In Texas and North Dakota, where an oil rush triggered by the development of new fracking methods has taken many towns by storm, drillers have run into a major problem.

While their shale wells extract valuable oil, natural gas also rises from the wells alongside that oil. That gas could be sold for use for electrical power plants or to heat homes, but it is harder to transport from the well to customers than oil. Oil can be shipped via truck, rail or pipe, but the only practical way to ship gas is by pipeline, and new pipelines are expensive, often costing more to construct than the gas itself can be sold for.
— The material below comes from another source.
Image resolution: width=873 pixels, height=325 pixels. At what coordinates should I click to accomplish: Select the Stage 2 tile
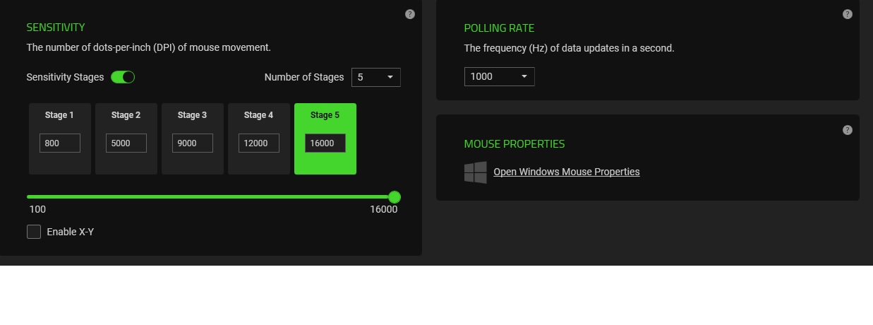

So, instead of losing money on pipeline construction, many shale oil drillers have decided to simply burn the gas from their wells off, a process known in the industry as “flaring.”

It's a process so wasteful that it's sparked class action lawsuits from landowners, who say they've lost millions of dollars worth of gas due to flaring. Some of the air emissions from flared wells can also be toxic or carcinogenic. It's also destructive for the climate – natural gas is made primarily of methane, a potent greenhouse gas, and when methane burns, it produces more than half as much CO2 as burning coal.

Much of the research into the climate change impact the nation's fracking rush – now over a decade long – has focused on methane leaks from shale gas wells, where drillers are deliberately aiming to produce natural gas. The climate change impacts of shale oil drilling have drawn less attention from researchers and regulators alike.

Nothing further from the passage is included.